Raw food has become a movement in the West and on the East Coast with hundreds of thousands of converts. One of the most notable raw foodists is best selling author Queen Afua who penned the New York Times bestseller, Sacred Woman.
“My body had literally shut down,” Afua said. “From fibroid tumors to high blood pressure, what I was eating was killing me slowly. I realized that there was a connection between how I treated my body temple to the circumstances in my life. When I realized my body is my sacred temple and began treating it as such, everything and everyone in my life began to reflect how I treated myself, ” she said during a conference in Denver last month.
Another speaker at the Conference was raw food chef Rawsheed, owner of Rawsheed Raw Foods.
“I dropped 100 pounds when I went raw,” Rawsheed said to conference attendees. “When I was eating meat and fried foods I barely had energy to make it through the day. When I purified my body from the garbage I had been putting in it for years, I got this amazing clarity about life. I’ve traveled all over the world training raw food chefs and teaching people how to heal their bodies with the food that grows from the earth. ”

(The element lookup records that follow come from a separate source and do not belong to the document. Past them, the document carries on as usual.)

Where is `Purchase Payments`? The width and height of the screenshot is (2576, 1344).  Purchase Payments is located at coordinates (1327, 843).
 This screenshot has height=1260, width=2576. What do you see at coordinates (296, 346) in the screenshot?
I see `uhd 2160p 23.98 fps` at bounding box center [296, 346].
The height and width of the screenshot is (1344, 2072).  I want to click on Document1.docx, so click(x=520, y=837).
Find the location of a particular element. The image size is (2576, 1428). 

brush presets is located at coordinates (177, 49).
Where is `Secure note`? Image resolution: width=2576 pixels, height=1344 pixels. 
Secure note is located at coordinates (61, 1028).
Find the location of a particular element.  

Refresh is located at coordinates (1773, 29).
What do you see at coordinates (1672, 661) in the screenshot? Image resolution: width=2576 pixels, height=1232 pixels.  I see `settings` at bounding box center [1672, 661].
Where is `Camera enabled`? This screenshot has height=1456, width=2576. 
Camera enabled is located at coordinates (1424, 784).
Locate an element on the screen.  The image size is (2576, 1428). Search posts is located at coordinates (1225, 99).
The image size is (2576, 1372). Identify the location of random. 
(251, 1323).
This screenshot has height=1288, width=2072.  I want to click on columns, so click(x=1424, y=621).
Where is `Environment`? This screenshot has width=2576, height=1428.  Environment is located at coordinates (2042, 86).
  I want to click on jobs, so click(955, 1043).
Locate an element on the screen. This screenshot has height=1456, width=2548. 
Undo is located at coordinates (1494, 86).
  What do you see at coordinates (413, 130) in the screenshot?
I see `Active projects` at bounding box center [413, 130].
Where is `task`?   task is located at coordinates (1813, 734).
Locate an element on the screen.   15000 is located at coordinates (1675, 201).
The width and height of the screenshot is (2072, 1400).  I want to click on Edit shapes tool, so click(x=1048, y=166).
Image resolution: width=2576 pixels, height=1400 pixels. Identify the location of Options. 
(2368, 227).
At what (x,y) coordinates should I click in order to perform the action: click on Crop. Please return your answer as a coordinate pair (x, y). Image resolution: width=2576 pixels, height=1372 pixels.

David Wolfe, who starred in the Sci-fi Channel r eality TV show, Mad Mad House, is one of the world’s most famous raw foodists. Wolfe, who also goes by the name Avocado, hasn’t eaten a cooked meal for over a decade. He is the author of several books on raw food that teach practitioners how to transition to a raw food diet.
“The amazing taste and potential healing properties of fresh herbs, fruits, green vegetables and seeds prepared with love is reason enough to give it try, ” said Wolfe.
The raw food craze has hit Denver. Denver’s first raw food restaurant Café Karma, by Lalania Carrillo, Christina Massey and Faatma Mehrmanesh, opened in May. The Café’s non-stop patronage has the owners looking for a larger space to house their wholesome neighborhood café located just five minutes from downtown Denver.
“I chose to create Karma along with my partners Lalania Carrillo and Faatma Mehrmanesh because we felt that Denver was in desperate need of a peace and love-filled space where health conscious, spiritually connected individuals could feed their bodies as well as their souls ,” Massey said.
Ietef Hotep Vita, founder of the Brown Suga Youth Festival and Conscious Consumerism Movement in Denver, is also a fan of raw food. “Keep it green,” Vita is known to say to Hip-hop heads in Denver and around the world as he shakes up his drink of spirulina and fresh organic juice.
As always, before embarking on any dietary plan, consult your primary care physician, first.